Now, here’s what we did:

  • We only specified a few columns. Some JSON properties will simply be ignored and won’t be part of the table.
  • The version and timestamp_created columns have the same name as the matching properties. So there is no need to specify where these values should come from.
  • The not_stable column has the same value as the is_prerelease property, that is not nested.
  • The state column has the same values as the state property, nested in an object property called status.

Let’s query the table:

> SELECT * FROM consul_release;
+---------------------+------------+-----------+---------------------+
| version             | not_stable | state     | timestamp_created   |
+---------------------+------------+-----------+---------------------+
| 1.16.5+ent.fips1402 | false      | supported | 2024-01-23 20:40:10 |
| 1.16.5+ent          | false      | supported | 2024-01-23 20:40:05 |
| 1.16.5              | false      | supported | 2024-01-23 20:31:17 |
| 1.15.9+ent          | false      | supported | 2024-01-23 20:28:28 |
| 1.17.2+ent.fips1402 | false      | supported | 2024-01-23 20:26:59 |
| 1.17.2+ent          | false      | supported | 2024-01-23 20:26:53 |
| 1.15.9              | false      | supported | 2024-01-23 20:23:38 |
| 1.17.2              | false      | supported | 2024-01-23 20:23:21 |
| 1.17.1+ent.fips1402 | false      | supported | 2023-12-14 23:16:04 |
| 1.17.1+ent          | false      | supported | 2023-12-14 23:15:57 |
+---------------------+------------+-----------+---------------------+

Note that only one status nested object exists (it’s not in an array).

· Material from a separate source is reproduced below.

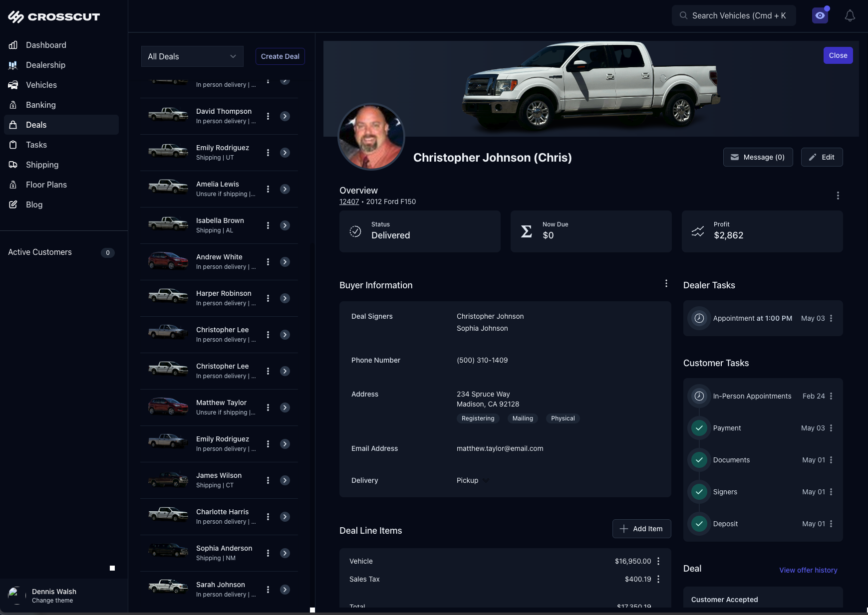868x615 pixels.
Task: Toggle the Documents task checkmark
Action: 699,460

Example 4: Expanding a nested array

Now let’s discuss a different case. As mentioned before, the builds property is an array. So, for every table row, an array exists with multiple values.

Suppose we want to expand it, and change the logic: we want to have a row for each builds element. Values that are outside that array will be repeated multiple times.

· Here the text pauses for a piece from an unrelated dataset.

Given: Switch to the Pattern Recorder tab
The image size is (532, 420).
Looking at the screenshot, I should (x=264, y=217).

CREATE OR REPLACE TABLE consul_build (
    version VARCHAR(100) NOT NULL,
    arch VARCHAR(100) NOT NULL
        FIELD_FORMAT = 'builds.[*].arch',
    os VARCHAR(100) NOT NULL
        FIELD_FORMAT = 'builds[*].os',
    timestamp_created TIMESTAMP NOT NULL
)
    ENGINE = CONNECT,
    TABLE_TYPE = JSON,
    HTTP = 'https://api.releases.hashicorp.com/v1/releases/consul'
;

As you can see, we specified builds.[*].arch. This is a JPATH syntax which wouldn’t work in JSONPath. And it means that the builds array must be expanded. Here’s a query example:

> SELECT * FROM consul_build
  ORDER BY LEFT(version, 6) DESC
  FETCH FIRST 10 ROWS WITH TIES;
+---------------------+-------+---------+---------------------+
| version             | arch  | os      | timestamp_created   |
+---------------------+-------+---------+---------------------+
| 1.17.2+ent.fips1402 | amd64 | linux   | 2024-01-23 20:26:59 |
| 1.17.2+ent.fips1402 | arm64 | linux   | 2024-01-23 20:26:59 |
| 1.17.2+ent.fips1402 | amd64 | windows | 2024-01-23 20:26:59 |
| 1.17.2+ent          | amd64 | darwin  | 2024-01-23 20:26:53 |
| 1.17.2+ent          | arm64 | darwin  | 2024-01-23 20:26:53 |
| 1.17.2+ent          | 386   | freebsd | 2024-01-23 20:26:53 |
| 1.17.2+ent          | amd64 | freebsd | 2024-01-23 20:26:53 |
| 1.17.2+ent          | 386   | linux   | 2024-01-23 20:26:53 |
| 1.17.2+ent          | amd64 | linux   | 2024-01-23 20:26:53 |
| 1.17.2+ent          | arm   | linux   | 2024-01-23 20:26:53 |
| 1.17.2+ent          | arm64 | linux   | 2024-01-23 20:26:53 |
| 1.17.2+ent          | s390x | linux   | 2024-01-23 20:26:53 |
| 1.17.2+ent          | amd64 | solaris | 2024-01-23 20:26:53 |
| 1.17.2+ent          | 386   | windows | 2024-01-23 20:26:53 |
| 1.17.2+ent          | amd64 | windows | 2024-01-23 20:26:53 |
| 1.17.2              | amd64 | darwin  | 2024-01-23 20:23:21 |
| 1.17.2              | arm64 | darwin  | 2024-01-23 20:23:21 |
| 1.17.2              | 386   | freebsd | 2024-01-23 20:23:21 |
| 1.17.2              | amd64 | freebsd | 2024-01-23 20:23:21 |
| 1.17.2              | 386   | linux   | 2024-01-23 20:23:21 |
| 1.17.2              | amd64 | linux   | 2024-01-23 20:23:21 |
| 1.17.2              | arm   | linux   | 2024-01-23 20:23:21 |
| 1.17.2              | arm64 | linux   | 2024-01-23 20:23:21 |
| 1.17.2              | amd64 | solaris | 2024-01-23 20:23:21 |
| 1.17.2              | 386   | windows | 2024-01-23 20:23:21 |
| 1.17.2              | amd64 | windows | 2024-01-23 20:23:21 |
+---------------------+-------+---------+---------------------+

If you don’t understand the WITH TIES syntax, see MariaDB: WITH TIES syntax.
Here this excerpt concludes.